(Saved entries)
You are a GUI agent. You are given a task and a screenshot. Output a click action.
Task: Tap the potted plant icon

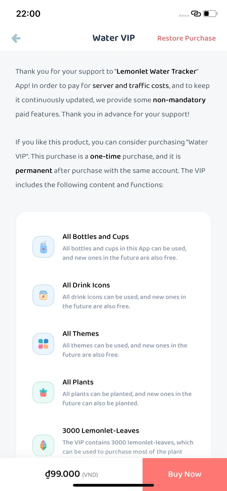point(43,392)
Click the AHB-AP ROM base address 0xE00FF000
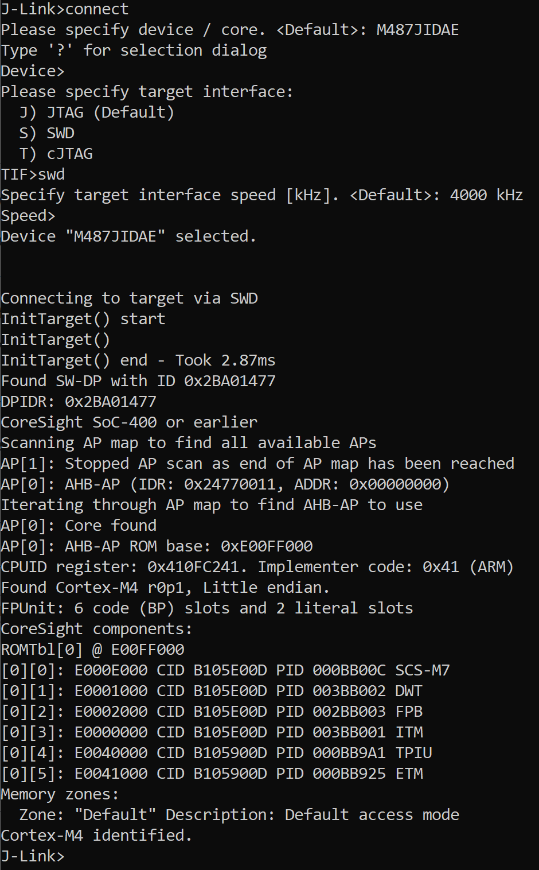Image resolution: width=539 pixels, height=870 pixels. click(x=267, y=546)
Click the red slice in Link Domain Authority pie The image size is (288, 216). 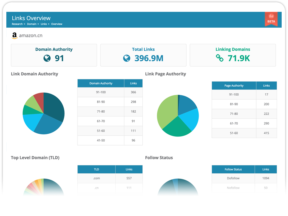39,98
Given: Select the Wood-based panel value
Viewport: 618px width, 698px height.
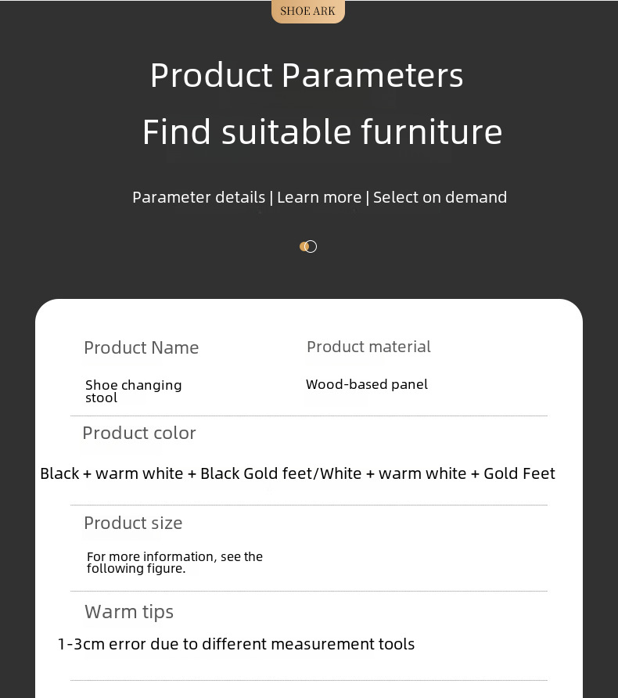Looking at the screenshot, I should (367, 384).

Problem statement: Return only the lines that start at the line containing "Given: Select the Wood-based panel value" and finish at the last line of the entries, exactly as written and without pictures.

Expected answer:
Given: Select the Wood-based panel value
Viewport: 618px width, 698px height.
Looking at the screenshot, I should (367, 384).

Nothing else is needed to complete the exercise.